### [What needs to be done]
Copy verbatim the block of lines in the entries below whose first line contains "Tap the Android home circle button" and whose last line contains "Task: Toggle the filmstrip icon in bottom bar". Leave out all other lines.

### [Supplied information]
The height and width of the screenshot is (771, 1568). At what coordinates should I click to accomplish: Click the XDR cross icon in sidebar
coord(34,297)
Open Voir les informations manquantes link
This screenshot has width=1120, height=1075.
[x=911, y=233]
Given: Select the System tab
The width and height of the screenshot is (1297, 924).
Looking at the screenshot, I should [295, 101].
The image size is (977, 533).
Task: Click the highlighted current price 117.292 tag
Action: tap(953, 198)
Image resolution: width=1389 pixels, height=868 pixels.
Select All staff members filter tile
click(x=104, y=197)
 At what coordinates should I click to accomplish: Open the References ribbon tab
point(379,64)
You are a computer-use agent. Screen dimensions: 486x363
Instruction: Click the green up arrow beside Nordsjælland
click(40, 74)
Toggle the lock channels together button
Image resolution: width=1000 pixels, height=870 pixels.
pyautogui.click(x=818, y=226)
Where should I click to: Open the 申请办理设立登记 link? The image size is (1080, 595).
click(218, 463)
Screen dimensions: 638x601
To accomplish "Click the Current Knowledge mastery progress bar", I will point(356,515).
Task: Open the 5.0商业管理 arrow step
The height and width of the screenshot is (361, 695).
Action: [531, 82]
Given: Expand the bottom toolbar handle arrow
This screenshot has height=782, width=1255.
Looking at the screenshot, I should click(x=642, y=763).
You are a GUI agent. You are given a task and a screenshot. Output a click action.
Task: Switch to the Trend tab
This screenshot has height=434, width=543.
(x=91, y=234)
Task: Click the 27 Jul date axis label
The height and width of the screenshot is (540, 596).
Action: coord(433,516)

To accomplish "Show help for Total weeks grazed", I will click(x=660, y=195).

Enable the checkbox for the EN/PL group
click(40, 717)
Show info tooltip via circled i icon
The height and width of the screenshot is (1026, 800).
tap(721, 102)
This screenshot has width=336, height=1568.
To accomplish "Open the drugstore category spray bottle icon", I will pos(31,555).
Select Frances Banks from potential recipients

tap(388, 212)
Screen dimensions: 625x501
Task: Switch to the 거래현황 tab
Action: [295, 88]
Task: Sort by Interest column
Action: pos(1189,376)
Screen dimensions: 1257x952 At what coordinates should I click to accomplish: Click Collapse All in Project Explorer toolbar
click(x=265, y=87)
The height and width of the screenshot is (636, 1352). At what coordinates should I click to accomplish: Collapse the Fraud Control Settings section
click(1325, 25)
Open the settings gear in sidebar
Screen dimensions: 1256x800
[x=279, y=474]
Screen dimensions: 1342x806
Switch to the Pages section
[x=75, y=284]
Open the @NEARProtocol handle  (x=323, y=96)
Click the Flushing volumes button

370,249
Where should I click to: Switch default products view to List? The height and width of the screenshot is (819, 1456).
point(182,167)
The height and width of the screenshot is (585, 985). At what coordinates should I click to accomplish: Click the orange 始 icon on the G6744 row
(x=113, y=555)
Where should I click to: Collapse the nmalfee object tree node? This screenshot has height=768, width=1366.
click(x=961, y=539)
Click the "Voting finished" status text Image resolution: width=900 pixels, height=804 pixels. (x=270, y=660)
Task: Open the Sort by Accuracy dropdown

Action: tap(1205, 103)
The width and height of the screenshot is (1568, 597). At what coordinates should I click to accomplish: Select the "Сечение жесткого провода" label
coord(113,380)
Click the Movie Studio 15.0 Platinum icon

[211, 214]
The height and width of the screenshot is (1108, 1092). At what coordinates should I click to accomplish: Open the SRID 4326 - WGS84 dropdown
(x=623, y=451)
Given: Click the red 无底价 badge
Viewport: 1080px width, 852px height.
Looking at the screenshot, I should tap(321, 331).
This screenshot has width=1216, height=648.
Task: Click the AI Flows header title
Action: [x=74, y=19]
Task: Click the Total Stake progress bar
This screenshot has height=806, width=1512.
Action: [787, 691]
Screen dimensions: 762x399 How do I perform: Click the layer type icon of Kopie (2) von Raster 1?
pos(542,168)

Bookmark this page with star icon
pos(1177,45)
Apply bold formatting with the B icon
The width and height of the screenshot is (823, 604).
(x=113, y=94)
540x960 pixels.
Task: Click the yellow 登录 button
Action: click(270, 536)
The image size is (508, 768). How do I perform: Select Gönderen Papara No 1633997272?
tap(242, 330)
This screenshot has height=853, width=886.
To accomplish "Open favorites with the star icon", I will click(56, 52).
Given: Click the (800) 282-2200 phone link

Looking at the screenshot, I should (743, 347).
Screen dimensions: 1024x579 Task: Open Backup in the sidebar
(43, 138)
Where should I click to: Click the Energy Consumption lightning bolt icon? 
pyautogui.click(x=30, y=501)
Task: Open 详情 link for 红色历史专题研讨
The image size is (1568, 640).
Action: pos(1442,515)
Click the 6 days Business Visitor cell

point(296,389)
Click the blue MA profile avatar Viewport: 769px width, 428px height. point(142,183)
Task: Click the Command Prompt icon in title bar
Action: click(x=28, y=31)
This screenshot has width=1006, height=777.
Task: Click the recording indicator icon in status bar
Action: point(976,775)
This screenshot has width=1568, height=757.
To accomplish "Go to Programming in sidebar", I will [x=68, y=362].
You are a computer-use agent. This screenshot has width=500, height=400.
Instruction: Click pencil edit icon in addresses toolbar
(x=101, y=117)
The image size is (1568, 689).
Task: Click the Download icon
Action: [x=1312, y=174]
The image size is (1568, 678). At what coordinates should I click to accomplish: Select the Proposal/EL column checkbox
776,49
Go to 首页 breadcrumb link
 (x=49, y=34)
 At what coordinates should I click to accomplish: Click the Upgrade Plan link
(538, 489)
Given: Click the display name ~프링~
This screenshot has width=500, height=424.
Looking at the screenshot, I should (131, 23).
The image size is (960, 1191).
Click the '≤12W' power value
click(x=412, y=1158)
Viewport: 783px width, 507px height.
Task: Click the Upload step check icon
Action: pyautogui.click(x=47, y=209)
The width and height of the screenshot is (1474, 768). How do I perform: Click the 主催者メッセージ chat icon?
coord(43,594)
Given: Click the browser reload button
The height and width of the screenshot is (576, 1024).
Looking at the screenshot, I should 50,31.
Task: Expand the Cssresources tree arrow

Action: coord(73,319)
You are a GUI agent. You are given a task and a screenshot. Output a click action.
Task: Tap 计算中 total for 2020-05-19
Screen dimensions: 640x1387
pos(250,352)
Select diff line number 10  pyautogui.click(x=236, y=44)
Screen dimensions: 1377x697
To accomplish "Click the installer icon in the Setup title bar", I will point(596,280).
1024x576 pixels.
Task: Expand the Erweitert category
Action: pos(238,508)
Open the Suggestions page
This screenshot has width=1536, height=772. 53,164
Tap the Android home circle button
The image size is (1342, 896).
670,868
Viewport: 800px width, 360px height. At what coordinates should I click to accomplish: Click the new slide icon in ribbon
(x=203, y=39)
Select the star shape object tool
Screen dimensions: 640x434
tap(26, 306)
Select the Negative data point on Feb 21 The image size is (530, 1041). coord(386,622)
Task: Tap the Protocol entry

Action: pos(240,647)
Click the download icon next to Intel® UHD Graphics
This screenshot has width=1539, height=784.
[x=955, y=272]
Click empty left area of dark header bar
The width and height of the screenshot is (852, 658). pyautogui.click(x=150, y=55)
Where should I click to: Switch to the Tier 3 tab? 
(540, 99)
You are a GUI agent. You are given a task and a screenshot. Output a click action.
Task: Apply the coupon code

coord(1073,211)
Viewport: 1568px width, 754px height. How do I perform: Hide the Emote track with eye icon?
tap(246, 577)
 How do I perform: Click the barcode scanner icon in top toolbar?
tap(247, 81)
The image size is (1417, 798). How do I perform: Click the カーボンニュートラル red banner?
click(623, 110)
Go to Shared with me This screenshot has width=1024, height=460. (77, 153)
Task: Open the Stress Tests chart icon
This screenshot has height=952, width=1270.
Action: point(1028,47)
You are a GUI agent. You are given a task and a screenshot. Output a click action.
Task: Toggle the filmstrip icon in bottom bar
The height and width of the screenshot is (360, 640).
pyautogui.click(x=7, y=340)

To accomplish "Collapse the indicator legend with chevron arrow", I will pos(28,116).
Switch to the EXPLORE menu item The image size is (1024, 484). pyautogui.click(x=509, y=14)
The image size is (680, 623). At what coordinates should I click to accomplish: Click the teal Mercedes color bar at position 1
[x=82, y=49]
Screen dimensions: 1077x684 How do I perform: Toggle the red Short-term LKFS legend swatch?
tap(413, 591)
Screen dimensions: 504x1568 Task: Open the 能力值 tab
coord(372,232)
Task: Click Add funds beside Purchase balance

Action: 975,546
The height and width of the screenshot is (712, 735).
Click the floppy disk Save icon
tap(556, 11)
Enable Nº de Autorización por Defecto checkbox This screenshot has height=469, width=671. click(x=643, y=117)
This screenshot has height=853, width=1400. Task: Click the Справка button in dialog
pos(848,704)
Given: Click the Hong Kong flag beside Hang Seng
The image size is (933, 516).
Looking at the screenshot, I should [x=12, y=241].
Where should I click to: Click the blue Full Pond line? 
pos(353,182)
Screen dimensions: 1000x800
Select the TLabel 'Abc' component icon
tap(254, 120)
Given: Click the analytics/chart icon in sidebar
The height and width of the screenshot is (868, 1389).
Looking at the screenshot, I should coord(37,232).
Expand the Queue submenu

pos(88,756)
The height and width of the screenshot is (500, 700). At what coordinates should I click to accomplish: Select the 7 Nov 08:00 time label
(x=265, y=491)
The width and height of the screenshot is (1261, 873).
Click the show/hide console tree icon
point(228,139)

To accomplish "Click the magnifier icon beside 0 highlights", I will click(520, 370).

### [Solution for this exercise]
Tap the Android home circle button
The image size is (1342, 896).
670,868
Viewport: 800px width, 360px height. At what coordinates should I click to accomplish: Click the new slide icon in ribbon
(x=203, y=39)
Select the star shape object tool
Screen dimensions: 640x434
tap(26, 306)
Select the Negative data point on Feb 21 The image size is (530, 1041). coord(386,622)
Task: Tap the Protocol entry

Action: pos(240,647)
Click the download icon next to Intel® UHD Graphics
This screenshot has width=1539, height=784.
[x=955, y=272]
Click empty left area of dark header bar
The width and height of the screenshot is (852, 658). pyautogui.click(x=150, y=55)
Where should I click to: Switch to the Tier 3 tab? 
(540, 99)
You are a GUI agent. You are given a task and a screenshot. Output a click action.
Task: Apply the coupon code

coord(1073,211)
Viewport: 1568px width, 754px height. How do I perform: Hide the Emote track with eye icon?
tap(246, 577)
 How do I perform: Click the barcode scanner icon in top toolbar?
tap(247, 81)
The image size is (1417, 798). How do I perform: Click the カーボンニュートラル red banner?
click(623, 110)
Go to Shared with me This screenshot has width=1024, height=460. (77, 153)
Task: Open the Stress Tests chart icon
This screenshot has height=952, width=1270.
Action: point(1028,47)
You are a GUI agent. You are given a task and a screenshot. Output a click action.
Task: Toggle the filmstrip icon in bottom bar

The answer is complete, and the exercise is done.